- Work to complete -
In the records below, find the line holding "At what coordinates should I click to accomplish: Open" and the line holding "This screenshot has height=784, width=1548.". Set down both, with every line between them, exactly.

- Input records -

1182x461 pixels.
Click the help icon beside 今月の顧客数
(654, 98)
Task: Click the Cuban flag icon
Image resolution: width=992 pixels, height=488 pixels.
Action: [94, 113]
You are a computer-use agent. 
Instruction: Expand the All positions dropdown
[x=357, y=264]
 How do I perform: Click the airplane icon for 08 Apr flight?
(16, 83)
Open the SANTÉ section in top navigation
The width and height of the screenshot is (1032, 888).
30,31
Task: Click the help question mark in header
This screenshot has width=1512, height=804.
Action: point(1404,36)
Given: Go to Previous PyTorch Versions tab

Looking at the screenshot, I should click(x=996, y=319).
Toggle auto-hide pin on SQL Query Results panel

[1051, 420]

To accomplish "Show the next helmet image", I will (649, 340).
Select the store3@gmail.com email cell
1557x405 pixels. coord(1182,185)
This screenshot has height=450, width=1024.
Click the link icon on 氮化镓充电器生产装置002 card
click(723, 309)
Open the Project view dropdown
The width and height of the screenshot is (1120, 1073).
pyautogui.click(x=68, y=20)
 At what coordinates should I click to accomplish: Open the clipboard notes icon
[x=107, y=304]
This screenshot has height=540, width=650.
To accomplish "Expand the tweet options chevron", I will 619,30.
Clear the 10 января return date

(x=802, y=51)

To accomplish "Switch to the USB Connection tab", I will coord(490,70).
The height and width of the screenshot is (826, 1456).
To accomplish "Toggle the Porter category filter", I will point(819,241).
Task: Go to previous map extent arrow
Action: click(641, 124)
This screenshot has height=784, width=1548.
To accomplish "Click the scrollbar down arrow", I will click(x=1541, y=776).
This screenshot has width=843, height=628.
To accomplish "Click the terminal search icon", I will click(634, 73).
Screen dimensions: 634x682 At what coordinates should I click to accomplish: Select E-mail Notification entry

- Solution for this exercise -
 At what coordinates should I click to accomplish: Open the clipboard notes icon
[x=107, y=304]
This screenshot has height=540, width=650.
To accomplish "Expand the tweet options chevron", I will 619,30.
Clear the 10 января return date

(x=802, y=51)

To accomplish "Switch to the USB Connection tab", I will coord(490,70).
The height and width of the screenshot is (826, 1456).
To accomplish "Toggle the Porter category filter", I will point(819,241).
Task: Go to previous map extent arrow
Action: click(641, 124)
This screenshot has height=784, width=1548.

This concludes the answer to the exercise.